EMERGING TECHNOLOGY - IP Storage Promising New Way to Address Fibre Channel Costs and Performance Deficiencies

By John Edwards
Thu, November 01, 2001

CIO — "Storage is to schools what Miracle Grow is to gardens," says Tom Walker, executive director of library and information services at Decorah, Iowa-based Luther College. "The more storage you put at the hands of academics, the more likely they are to fill it up with their projects." Walker is hoping that IP storage, a promising new way of building storage area networks (SANs), will give his 2,600-student liberal arts school richer storage pastures.

IP storage, which uses the Internet to swiftly transport data from users to storage arrays around the world, is just beginning to emerge from the development mist. Cisco, CNT, IBM, Lucent Technologies and Nortel Networks are among the many vendors that have invested deeply in IP storage and are just now starting to ship their first products based on the technology. "There’s a huge IP structure in place, and it only makes sense to take advantage of it," says Brice Clark, a director of the Colorado Springs, Colo.-based Storage Networking Industry Association’s IP Storage Forum.

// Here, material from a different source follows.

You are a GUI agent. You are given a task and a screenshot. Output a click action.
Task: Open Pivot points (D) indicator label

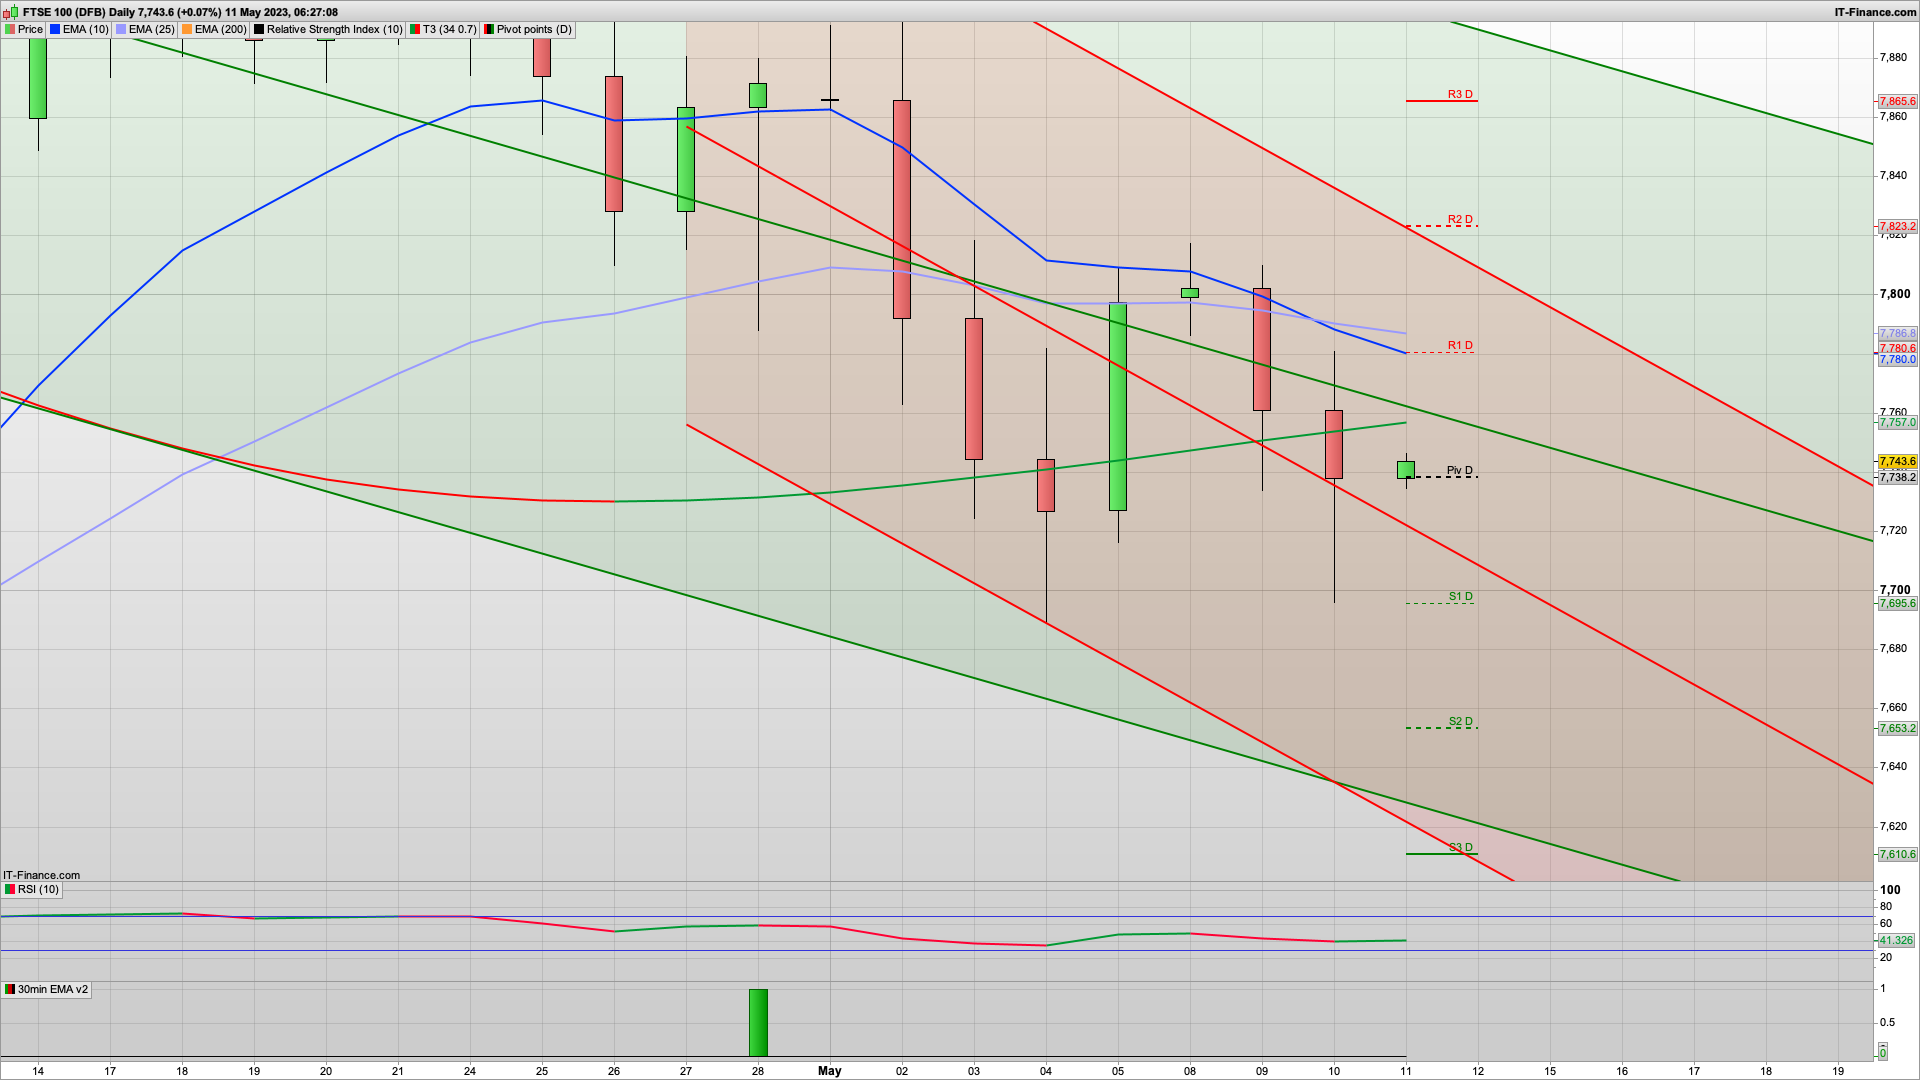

IP storage is designed to address the cost and performance deficiencies that are inherent in fibre channel (FC), the data transport technology that’s currently being used to build most SANs. But as IP storage system vendors try to grab a foothold in IT departments worldwide, questions remain about the field’s evolving standards and whether vendors’ cost savings, performance and deployment promises will pan out in the real world. "This is the next big push in terms of storage," says Arun Taneja, a senior analyst at the Enterprise Storage Group, a Milford, Mass.-based storage industry research consultancy. "Not all the issues are resolved, but there is so much value in the concept that it’s worth working on it a bit."

Cost Cutting

Although IP-based storage equipment isn’t always less expensive than FC hardware, IP technology can help organizations cut costs by using existing Internet-compatible hardware for storage. For example, a company could sidestep the need to purchase dedicated FC storage equipment by using its application servers to store data.

The technology can also help organizations lower employee overhead. "You can use your IP engineer to manage your storage network," says Mark Cree, general manager of Cisco’s Minneapolis-based storage router business unit. "In the past, these storage experts would make at least 50 percent more than an IP engineer would."

At Luther College, IP storage is a way to expand storage capacity without emptying the school’s bank account. "Fibre channel was well outside of our budget range," says Walker, who instead turned to IP storage technology, including IBM’s IP Storage 200i, a storage array that attaches to the school’s Ethernet network.